Colombie: le président de la Espriella promet de combattre "sans répit le narcoterrorisme"
L'avocat millionnaire Abelardo de la Espriella a affirmé vendredi, en prenant ses fonctions de président de la Colombie, qu'il affronterait "sans répit le narcoterrorisme", dans un pays frappé par la violence des groupes armés.
Elu le 21 juin, ce novice en politique de 48 ans, allié du président américain Donald Trump et doté de la nationalité américaine, succède au premier président de gauche de l'histoire, Gustavo Petro, pour un mandat de quatre ans.
Un tournant pour le pays, qui devrait resserrer ses liens avec Washington et enterrer les négociations de paix avec les groupes armés menées par Petro.

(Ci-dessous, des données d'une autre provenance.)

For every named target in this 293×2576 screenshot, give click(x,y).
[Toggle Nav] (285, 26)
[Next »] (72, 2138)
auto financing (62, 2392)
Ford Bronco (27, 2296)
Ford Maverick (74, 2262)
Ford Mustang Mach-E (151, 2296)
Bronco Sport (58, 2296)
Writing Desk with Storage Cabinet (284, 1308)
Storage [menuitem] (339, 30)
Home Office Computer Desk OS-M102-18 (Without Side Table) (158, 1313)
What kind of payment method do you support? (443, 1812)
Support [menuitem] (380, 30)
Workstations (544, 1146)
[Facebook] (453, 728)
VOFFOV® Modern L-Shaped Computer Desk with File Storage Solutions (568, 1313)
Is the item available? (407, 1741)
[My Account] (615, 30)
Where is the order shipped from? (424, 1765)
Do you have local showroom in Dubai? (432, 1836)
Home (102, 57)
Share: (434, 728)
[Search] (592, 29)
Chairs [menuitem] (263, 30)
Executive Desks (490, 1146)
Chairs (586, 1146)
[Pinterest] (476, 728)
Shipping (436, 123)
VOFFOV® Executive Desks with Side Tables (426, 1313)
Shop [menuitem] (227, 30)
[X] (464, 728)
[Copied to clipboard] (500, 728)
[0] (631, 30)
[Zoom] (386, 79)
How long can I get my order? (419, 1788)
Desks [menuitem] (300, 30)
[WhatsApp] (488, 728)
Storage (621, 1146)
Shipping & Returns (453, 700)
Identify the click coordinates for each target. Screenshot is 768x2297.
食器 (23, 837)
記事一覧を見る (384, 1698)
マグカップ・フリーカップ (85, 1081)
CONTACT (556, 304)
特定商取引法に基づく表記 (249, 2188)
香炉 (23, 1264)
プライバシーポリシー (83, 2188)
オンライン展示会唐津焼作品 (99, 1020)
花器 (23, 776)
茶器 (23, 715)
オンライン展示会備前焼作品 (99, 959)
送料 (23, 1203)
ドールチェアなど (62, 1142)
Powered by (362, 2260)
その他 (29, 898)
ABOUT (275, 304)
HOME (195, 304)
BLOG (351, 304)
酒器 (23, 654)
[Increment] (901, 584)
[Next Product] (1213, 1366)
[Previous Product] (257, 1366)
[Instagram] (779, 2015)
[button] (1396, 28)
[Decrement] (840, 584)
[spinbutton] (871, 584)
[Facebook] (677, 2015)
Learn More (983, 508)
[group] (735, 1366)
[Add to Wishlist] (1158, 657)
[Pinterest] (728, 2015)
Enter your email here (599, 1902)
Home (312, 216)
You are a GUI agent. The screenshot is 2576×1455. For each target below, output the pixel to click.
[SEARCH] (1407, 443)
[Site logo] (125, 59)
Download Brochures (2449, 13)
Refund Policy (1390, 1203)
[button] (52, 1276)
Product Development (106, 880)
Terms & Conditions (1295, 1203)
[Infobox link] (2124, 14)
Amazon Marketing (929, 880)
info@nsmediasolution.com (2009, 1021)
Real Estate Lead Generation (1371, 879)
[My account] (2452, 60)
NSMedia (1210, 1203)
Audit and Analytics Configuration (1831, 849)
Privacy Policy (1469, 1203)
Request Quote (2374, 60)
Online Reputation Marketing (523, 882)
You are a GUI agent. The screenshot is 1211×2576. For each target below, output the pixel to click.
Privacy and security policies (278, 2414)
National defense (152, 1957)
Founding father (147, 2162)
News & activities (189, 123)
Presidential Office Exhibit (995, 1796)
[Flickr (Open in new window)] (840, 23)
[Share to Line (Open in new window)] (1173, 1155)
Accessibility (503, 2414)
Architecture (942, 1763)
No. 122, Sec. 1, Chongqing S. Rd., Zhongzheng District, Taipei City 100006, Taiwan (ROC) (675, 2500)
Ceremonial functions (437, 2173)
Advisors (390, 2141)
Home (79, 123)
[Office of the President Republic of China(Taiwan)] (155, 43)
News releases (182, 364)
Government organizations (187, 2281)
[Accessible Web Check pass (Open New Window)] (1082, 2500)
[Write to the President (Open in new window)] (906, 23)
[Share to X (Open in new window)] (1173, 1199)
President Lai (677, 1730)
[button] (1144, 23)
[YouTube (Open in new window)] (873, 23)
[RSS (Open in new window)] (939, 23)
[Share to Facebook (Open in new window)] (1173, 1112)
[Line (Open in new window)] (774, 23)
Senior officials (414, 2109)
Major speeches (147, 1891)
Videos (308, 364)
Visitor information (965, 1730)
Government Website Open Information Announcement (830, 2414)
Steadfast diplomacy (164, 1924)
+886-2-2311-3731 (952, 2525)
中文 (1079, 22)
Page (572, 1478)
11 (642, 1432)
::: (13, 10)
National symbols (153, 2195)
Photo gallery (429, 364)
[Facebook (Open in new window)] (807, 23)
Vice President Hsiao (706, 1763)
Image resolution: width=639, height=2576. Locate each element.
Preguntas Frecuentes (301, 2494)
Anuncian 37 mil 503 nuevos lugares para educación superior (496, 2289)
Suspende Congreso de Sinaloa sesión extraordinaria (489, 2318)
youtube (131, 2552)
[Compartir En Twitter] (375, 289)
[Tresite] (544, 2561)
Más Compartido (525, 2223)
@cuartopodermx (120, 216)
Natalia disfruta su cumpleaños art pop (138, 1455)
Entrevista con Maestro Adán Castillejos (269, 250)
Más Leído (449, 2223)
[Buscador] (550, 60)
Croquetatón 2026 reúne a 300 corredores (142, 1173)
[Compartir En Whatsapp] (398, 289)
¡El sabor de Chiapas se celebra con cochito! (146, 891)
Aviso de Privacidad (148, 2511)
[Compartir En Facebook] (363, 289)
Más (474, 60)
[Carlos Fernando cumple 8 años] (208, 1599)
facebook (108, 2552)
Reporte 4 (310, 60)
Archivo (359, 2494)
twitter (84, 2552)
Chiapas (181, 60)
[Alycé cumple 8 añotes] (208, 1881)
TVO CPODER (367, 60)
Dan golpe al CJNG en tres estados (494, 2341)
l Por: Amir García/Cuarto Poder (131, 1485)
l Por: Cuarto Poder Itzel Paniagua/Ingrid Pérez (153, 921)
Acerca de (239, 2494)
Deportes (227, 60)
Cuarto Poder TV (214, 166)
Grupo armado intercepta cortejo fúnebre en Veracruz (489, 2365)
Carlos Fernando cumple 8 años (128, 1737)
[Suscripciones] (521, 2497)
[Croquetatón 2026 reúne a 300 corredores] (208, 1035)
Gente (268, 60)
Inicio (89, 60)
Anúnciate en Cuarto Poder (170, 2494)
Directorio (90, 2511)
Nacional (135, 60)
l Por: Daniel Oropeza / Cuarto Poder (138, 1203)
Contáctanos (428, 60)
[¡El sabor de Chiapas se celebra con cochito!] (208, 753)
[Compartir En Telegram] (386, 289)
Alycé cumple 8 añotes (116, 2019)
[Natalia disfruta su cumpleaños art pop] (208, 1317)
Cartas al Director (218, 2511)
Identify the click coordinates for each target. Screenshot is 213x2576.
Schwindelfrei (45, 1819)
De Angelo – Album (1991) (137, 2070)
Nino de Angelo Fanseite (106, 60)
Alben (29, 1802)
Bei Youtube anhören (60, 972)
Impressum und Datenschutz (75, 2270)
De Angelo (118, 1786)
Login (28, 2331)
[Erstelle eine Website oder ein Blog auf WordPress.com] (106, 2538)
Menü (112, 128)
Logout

Lors de son premier discours comme président, dans une caserne devant plusieurs centaines de soldats en uniforme, des blindés et deux hélicoptères à Cali (sud-ouest), ce représentant de la droite dure a promis de restaurer "l'ordre" et "l'autorité".
Cali, troisième ville du pays, se trouve près de territoires contrôlés par des groupes armés à l'origine de la pire vague de violence qu'ait connu le pays sud-américain depuis une décennie.
Élu sur un discours de fermeté contre les guérillas et le trafic de cocaïne, dont la Colombie est le premier producteur mondial, le président de la Espriella a juré de combattre "sans répit le narcoterrorisme et toutes les organisations criminelles".
- Dialogue "épuisé" -
"L'option du dialogue" poursuivi par Gustavo Petro "est complètement épuisée", a-t-il lancé, laissant deux options aux membres des groupes illégaux : "se soumettre" à la loi ou "affronter la force résolue de l'Etat".
Celui qui se fait appeler "El Tigre" a par ailleurs affirmé qu'il éradiquera les plantations de coca, ingrédient entrant dans la fabrication de la cocaïne, "par tous les moyens" et autorisera l'exploitation du pétrole et du gaz par fracturation hydraulique.
Il a par ailleurs affirmé vouloir publier un décret de "gel de la dépense publique", baisser les impôts pour les plus riches et mener la "bataille culturelle pour restaurer la valeur de la famille".
Pour cette journée, Cali avait été placée sous haute protection, avec le déploiement de 11.000 militaires et la mise en place d'un système antidrones pour protéger les invités, principalement des dirigeants de la droite latino-américaine.
Une dizaine de chefs d'Etat, dont ceux de l'Argentine, du Chili et de l'Equateur, des représentants de la Maison Blanche emmenés par le procureur général des Etats-Unis, ainsi que le roi d'Espagne Felipe VI, ont notamment assisté à l'événement, auquel était également présent le président de la Fifa, Gianni Infantino.
Gustavo Petro, qui a renoncé à participer à la cérémonie, a quitté vendredi la résidence présidentielle.
Des partisans de la gauche ont manifesté pacifiquement dans les principales villes, après avoir perdu les élections avec la marge la plus étroite de l'histoire, moins de 1%.
- Pas de majorité au Parlement -
Avocat connu, Abelardo de la Espriella a fait irruption dans la campagne et vite conquis des soutiens avec ses rassemblements spectaculaires et ses discours prononcés derrière une vitre blindée, ponctués d'un salut militaire en hommage aux forces de l'ordre.
Son arrivée au pouvoir fait pencher encore davantage à droite l'Amérique latine, engagée dans une guerre antidrogue menée par Donald Trump.
Le président américain lui a apporté son soutien, promettant des relations "comme jamais auparavant" entre Bogota et Washington, après des tensions marquées sous le gouvernement Petro.
L'un des premiers actes de son gouvernement, a-t-il dit, sera de se joindre au Bouclier des Amériques, l'alliance de pays dirigée par Trump pour lutter contre le narcotrafic.
Privé de majorité dans un Parlement divisé, le nouveau président a promis d'intensifier les bombardements contre les camps de la guérilla avec le soutien d'Israël et des Etats-Unis, ou encore de construire des mégaprisons comme au Salvador pour lutter contre la criminalité.
Mais il hérite de forces armées confrontées à une "capacité limitée" en nombre d'hommes et à un "manque d'équipement", relève Renata Segura, d'International Crisis Group.
L'experte s'inquiète d'éventuels "dommages collatéraux" touchant des civils si la grosse artillerie est déployée contre des groupes armés "très enracinés dans les communautés".
"C'est, à mon avis, un acte de provocation", estime Julian Martinez, avocat et ancien militaire de 38 ans, à Cali. "Les groupes armés peuvent penser +Voyons qui est le plus courageux et le plus fort+", redoute-t-il.